No one moved to intervene, and the scene hung in an almost peaceful stasis, Schwartz slowly banging Tennant’s head against the lockers, until Coach Cox charged in from the coaches’ room, his unbuttoned jersey flapping around his white briefs. He and Arsch pried Tennant from Schwartz’s grasp.

Henry braced for a tirade from Coach Cox. But Coach Cox didn’t scream at all. “Schwartz, go wash your face,” he said, his tone that of a weary parent at the end of an exasperating day. Schwartz walked toward the bathroom, head held high, not bothering to check the flow of blood down over his lips and chin. He returned with a wad of toilet paper protruding from one nostril and held his hand out to Tennant. Tennant studied it for a moment before shaking it firmly.

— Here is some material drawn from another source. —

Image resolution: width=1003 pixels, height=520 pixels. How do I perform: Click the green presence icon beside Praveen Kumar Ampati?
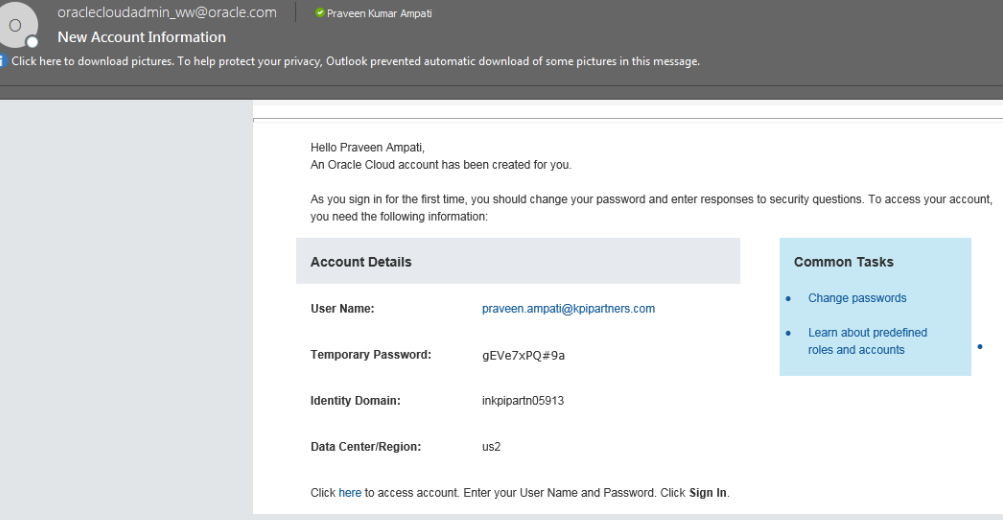coord(319,13)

“You two take the night off.” Coach Cox cast his gaze around the room. “You loose, Arsch?”

“Like a goose, Coach.”

“Henry, you loose?”

“—”

“Henry?”

“Sure, Coach.”

Henry heard the story from Rick and Owen during warm-ups: While Henry picked up paper cups from the dugout floor, Schwartz walked past Tennant’s locker and whispered something under his breath. Tennant whirled and threw a wild punch that connected with Schwartzy’s nose. His head snapped back and blood poured down. “Schwartzy looked pissed for about half a second, while his head was still bouncing around,” said Rick. “But then he sort of smiled, like getting socked by Tennant was exactly what he wanted.”

“I think it
is
what he wanted,” Owen said.

Rick nodded. “Even when he was banging Lev’s dome against the lockers, you could tell he wasn’t trying to hurt him. Strictly pro forma.”

“He orchestrated the whole episode to get you in the game,” Owen told Henry. “He even took a punch in the nose for you. You should feel flattered.”